Teacher language is so critical in fostering independence and resilience in students. So many times as I’ve walked by children and adults interacting and have listened to the dialogue I have thought, “Oh, if only you knew these secrets.”
To create independence and self-reflection a teacher needs to always answer a question with a question and never do for a child what they can reasonably do for themselves. Many times children are on the cusp of their understanding and merely need the adult to confirm what they already know. I found this happens quite frequently when I am reading a book aloud and the children are processing the content or the narrative. They will often ask what does…mean? My first response is “what do you think it means?
Nine times out of ten a child is able to answer that question accurately. Now, If I simply answered a question, where is the learning in that? Also, such a response validates to the child that it is alright for children to think while they are listening or reading and use their own schemas to figure out what it is that they are wondering about. This also applies to children’s work.
Many students come up to the teacher and ask, “Is this done? or “Is this good? An adults first response should be, “what do you think?” Students will often say I could add more and if they don’t the teacher could respond, “Is it your best work? “Did you add details or use your strategies?” In this way, it is up to the child to evaluate the work and not left to the adult to give praise.
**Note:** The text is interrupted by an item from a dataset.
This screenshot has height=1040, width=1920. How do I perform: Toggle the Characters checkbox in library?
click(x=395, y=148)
The new teacher evaluation rubric in Connecticut require the children to be the independent thinkers in the classroom. In order for a teacher to receive and exemplary rating the children must be the ones asking the questions, solving the problems, aiding their peers and reminding each other to be following the classroom rules. This kind of independence isn’t going to come from the teacher constantly stating what is expected, it will come from the teacher asking and expecting the children to know.
In a classroom, and in our homes, the children should be the ones helping each other putting the straw in their juice boxes, tying their shoes or spelling an unknown word. We should never do for children what we can reasonably expect them to do for themselves. If a child’s pencil falls to the ground, let them pick it up, if their chair isn’t pushed in, expect them to push it in. When bigger problems arise, teach them the strategies they need to speak to each other to solve the problem using “I” statements and active listening skills.
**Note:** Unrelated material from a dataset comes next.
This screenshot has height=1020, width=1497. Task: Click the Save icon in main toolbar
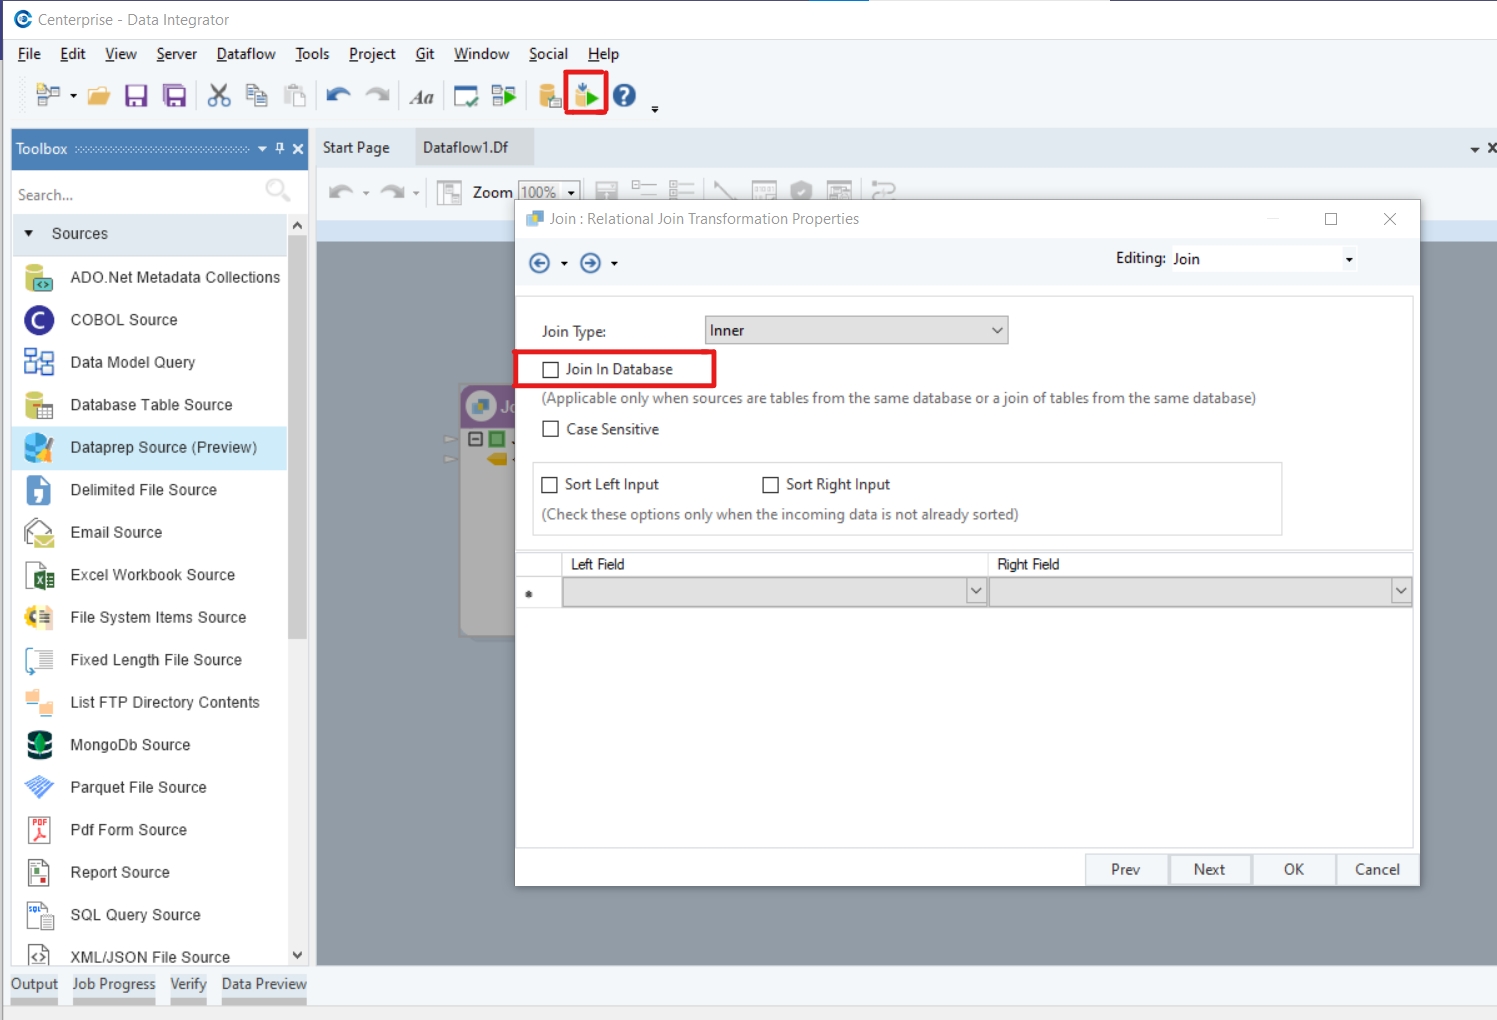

In order to become a lifelong learner, students must begin to build their own stamina for learning, sense of wonder, grit and problem solving strategies. A recent article in Mind Shift expresses this point very clearly. Praise doesn’t work! It is contradictory to what educators are trying to accomplish. We need to build the strategies in children for processing their own strategies and ingenuity. We need to give children process praise not product praise. If we compliment children on the process by which they tried to solve a problem or complete their work rather than the work itself, we will go a long way in improving their ability and willingness to take on harder tasks.
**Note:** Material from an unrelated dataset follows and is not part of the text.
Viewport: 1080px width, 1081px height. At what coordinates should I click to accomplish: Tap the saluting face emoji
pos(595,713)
When we tell a student exactly what they did to try to solve a problem, or the process they used to complete their work we are building their ability to problem solve and become more independent. think of it this way: Why are video games so successful? It is because they tell the player what they have to do to achieve a goal, they let them fail and learn from their mistakes but they don’t do it for them, they let them try, try again. As children complete more and more tasks, the tasks become harder and harder but so does the child’s grit and determination to complete the task.